タンザワウマノスズクサ

丹沢山塊で採取された個体を標本としたのが、「タンザワ」と名前が付けられた由来のウマノスズクサです。以前はオオバウマノスズクサの変種と分類されていましたが、現在は1つの種に認められています。オオバウマノスズクサとの大きな違いは、花の先端にある舷部の茶色い模様が異なります。またタンザワウマノスズクサは、葉の裏面中央を縦に通っている太い葉脈に開出毛があります。

花弁が無く、花被が癒合した筒状花を春に咲かせます。ウマノスズクサは、花の球形の部分が馬の首に掛けるような鈴に似ています。しかしタンザワウマノスズクサは、球形の部分が目立たないため、鈴に似ていません。

同属異種は海外に自生地を持っていますが、この変種は日本の固有種になり、主に丹沢山塊などの関東にのみ自生しています。

基本情報

和名:漢字
丹沢馬の鈴草
学名
以前:Aristolochia kaempferi Will. var. tanzawana Kigawa
現在:Aristolochia tanzawana (Kigawa) Watanabe-Toma et Ohi-Toma
分類:目
ウマノスズクサ目 Aristolochiales
分類:科
ウマノスズクサ科 Aristolochiaceae
分類:属
ウマノスズクサ属 Aristolochia
分類:種
タンザワウマノスズクサ A. tanzawana
花期
4~6月
分布
関東(茨城県)~東海地方(愛知県)
分布地
丹沢, 筑波山, 静岡県(引佐町渋川)
その他

詳細情報

丹沢の大室山(5月29日)
花や葉に毛が生えています。

花の先端にあるひらひらの部分を舷部(げんぶ)と呼び、舷部の幅は約2.5cmあります。花の縦の長さは約3.5cmです。萼筒の上部にある内壁には豹紋があり、舷部の内側には太い放射状の縞模様があります。葉は卵円形をしています。
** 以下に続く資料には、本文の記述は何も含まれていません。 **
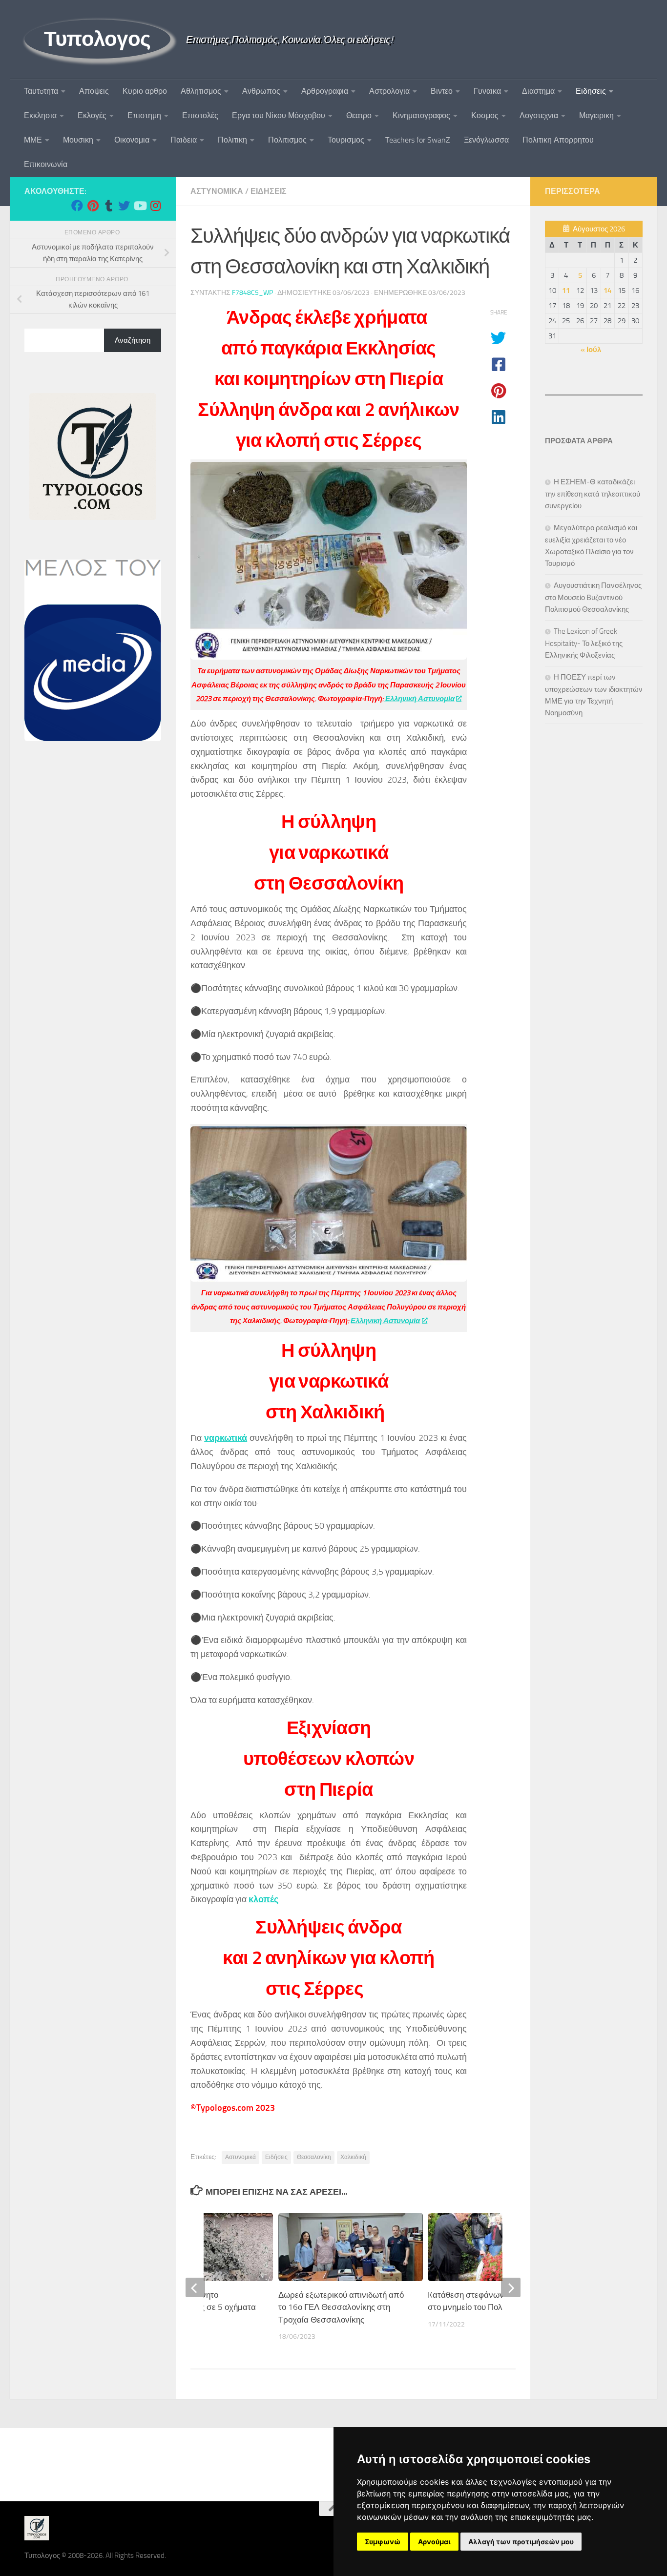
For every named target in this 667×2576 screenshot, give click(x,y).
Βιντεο (442, 91)
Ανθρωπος (261, 91)
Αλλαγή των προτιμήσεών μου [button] (521, 2541)
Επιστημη (144, 115)
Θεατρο (359, 115)
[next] (511, 2287)
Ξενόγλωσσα (486, 140)
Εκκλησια (40, 115)
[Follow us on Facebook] (77, 205)
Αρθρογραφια (324, 91)
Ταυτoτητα (41, 91)
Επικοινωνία (45, 164)
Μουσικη (78, 140)
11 (566, 290)
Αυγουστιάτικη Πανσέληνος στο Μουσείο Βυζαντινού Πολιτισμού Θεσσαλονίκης (593, 597)
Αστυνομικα (216, 191)
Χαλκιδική (353, 2157)
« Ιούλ (591, 349)
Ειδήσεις (276, 2157)
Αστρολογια (389, 91)
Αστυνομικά (240, 2157)
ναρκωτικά (225, 1438)
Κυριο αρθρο (145, 91)
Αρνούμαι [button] (434, 2541)
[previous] (195, 2287)
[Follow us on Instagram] (155, 205)
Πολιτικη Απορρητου (558, 140)
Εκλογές (92, 115)
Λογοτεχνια (539, 115)
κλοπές (263, 1899)
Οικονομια (131, 140)
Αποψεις (94, 91)
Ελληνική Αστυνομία (419, 698)
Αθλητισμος (201, 91)
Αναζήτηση (132, 340)
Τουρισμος (346, 140)
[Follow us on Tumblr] (108, 205)
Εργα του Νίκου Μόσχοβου (278, 115)
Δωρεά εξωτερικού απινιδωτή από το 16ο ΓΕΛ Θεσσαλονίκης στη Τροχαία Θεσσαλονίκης (341, 2307)
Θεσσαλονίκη (314, 2157)
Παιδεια (183, 140)
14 (607, 290)
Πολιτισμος (287, 140)
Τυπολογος (97, 39)
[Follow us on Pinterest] (93, 205)
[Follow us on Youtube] (140, 205)
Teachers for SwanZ (417, 140)
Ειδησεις (591, 91)
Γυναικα (487, 91)
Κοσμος (485, 115)
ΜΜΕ (33, 140)
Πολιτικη (232, 140)
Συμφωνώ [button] (382, 2541)
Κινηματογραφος (421, 115)
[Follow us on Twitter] (124, 205)
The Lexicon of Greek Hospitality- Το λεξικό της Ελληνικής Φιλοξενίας (584, 643)
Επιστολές (200, 115)
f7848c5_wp (252, 293)
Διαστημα (538, 91)
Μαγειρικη (596, 115)
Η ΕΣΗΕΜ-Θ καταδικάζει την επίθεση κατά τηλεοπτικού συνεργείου (592, 494)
中国名は、丹沢马兜铃です。他の樹木の枝などに絡み付く多年生ツル植物です。花はオオバウマノスズクサと非常によく似ており、分布域が重なっている場所では自然交雑が起こるなど、見た目だけによる同定は難しいです。

姿が似ているウマノスズクサ属

アリマウマノスズクサ
アリマウマノスズクサ
ウマノスズクサ
ウマノスズクサ
他の品種と比べると、花の形が大きく違っています。アリマウマノスズクサのアリマの名前は有馬温泉の近くで発見されたことが由来です。

オオバウマノスズクサ

オオバウマノスズクサです。葉の裏にある太い葉脈に毛がないのが分かります。